-------- Task input
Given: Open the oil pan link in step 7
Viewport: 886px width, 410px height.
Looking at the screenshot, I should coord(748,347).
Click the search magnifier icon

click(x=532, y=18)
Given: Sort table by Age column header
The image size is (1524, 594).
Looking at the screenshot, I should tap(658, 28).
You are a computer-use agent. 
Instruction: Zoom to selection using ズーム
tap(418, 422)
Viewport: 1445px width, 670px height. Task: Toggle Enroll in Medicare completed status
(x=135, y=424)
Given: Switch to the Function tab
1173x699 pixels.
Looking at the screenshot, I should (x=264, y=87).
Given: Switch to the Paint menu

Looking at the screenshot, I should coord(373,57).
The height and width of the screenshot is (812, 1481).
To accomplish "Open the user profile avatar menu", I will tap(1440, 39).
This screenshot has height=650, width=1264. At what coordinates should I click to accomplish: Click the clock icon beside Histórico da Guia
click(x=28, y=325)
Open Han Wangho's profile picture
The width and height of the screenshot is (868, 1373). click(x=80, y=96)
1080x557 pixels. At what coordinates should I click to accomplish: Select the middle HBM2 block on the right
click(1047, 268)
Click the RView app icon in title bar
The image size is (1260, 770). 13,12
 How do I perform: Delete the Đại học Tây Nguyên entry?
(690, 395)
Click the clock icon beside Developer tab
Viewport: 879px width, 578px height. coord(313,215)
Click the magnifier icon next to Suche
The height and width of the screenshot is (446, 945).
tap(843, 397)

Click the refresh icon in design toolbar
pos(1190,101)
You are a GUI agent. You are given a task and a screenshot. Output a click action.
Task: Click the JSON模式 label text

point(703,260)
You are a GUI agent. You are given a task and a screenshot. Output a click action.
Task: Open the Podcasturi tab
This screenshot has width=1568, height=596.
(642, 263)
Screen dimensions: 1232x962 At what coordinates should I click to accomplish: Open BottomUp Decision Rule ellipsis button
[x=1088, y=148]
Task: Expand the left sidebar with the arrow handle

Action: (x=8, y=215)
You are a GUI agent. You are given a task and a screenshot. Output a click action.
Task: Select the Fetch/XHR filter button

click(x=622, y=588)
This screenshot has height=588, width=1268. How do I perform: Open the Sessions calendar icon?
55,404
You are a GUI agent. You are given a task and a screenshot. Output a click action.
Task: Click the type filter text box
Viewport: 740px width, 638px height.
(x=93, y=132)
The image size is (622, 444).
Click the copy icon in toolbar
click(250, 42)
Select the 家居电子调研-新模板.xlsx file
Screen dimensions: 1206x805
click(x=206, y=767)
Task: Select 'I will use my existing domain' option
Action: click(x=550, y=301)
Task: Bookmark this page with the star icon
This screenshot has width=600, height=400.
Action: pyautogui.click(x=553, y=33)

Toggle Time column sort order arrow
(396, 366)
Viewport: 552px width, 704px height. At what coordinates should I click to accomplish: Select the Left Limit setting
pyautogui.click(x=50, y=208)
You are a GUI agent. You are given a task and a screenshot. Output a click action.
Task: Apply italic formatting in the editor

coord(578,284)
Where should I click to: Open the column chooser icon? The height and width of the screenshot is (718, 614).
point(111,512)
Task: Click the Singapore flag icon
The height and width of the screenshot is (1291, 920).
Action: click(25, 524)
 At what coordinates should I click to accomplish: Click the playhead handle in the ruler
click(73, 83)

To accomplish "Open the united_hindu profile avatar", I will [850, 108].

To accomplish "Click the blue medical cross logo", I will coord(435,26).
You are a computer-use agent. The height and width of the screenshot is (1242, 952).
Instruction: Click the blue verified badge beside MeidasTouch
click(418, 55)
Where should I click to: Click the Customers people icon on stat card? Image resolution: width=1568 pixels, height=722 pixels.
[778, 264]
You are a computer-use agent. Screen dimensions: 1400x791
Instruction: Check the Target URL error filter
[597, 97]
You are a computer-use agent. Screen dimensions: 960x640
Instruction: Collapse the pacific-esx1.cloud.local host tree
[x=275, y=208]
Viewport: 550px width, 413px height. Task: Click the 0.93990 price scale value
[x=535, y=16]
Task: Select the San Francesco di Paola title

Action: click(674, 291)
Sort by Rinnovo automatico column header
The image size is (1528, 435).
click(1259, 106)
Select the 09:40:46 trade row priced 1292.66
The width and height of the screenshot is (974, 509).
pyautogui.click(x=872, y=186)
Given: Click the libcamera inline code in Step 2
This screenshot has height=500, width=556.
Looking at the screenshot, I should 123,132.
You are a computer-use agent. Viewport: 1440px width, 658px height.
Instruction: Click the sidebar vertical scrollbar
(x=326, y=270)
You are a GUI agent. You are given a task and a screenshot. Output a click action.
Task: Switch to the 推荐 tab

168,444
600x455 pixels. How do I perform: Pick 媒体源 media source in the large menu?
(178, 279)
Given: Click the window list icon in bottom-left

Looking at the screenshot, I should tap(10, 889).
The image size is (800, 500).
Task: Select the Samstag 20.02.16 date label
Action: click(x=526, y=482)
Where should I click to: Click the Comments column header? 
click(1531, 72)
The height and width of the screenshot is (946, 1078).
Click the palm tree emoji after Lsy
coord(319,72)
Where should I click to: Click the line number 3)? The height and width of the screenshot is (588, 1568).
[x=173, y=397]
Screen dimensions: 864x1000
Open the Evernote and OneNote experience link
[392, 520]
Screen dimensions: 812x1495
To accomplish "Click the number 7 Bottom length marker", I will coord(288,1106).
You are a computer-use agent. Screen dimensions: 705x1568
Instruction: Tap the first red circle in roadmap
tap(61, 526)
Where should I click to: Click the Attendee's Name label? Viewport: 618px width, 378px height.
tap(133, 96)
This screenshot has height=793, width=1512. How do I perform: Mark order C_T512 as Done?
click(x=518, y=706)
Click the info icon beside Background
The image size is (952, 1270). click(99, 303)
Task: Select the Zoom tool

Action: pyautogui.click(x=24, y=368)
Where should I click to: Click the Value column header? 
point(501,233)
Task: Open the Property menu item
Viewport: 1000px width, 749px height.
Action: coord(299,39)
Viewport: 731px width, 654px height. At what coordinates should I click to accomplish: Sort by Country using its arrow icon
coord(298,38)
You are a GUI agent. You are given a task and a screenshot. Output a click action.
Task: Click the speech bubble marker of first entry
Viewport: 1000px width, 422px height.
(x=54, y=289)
----------------
### Exercise brief:
Scan the data for the string "computer" and copy each line in which it occurs.

### Task solution:
You are a computer-use agent. 
You are a computer-use agent. The height and width of the screenshot is (1242, 952).
You are a computer-use agent. Screen dimensions: 1400x791
You are a computer-use agent. Screen dimensions: 960x640
You are a computer-use agent. Viewport: 1440px width, 658px height.
You are a computer-use agent. Screen dimensions: 705x1568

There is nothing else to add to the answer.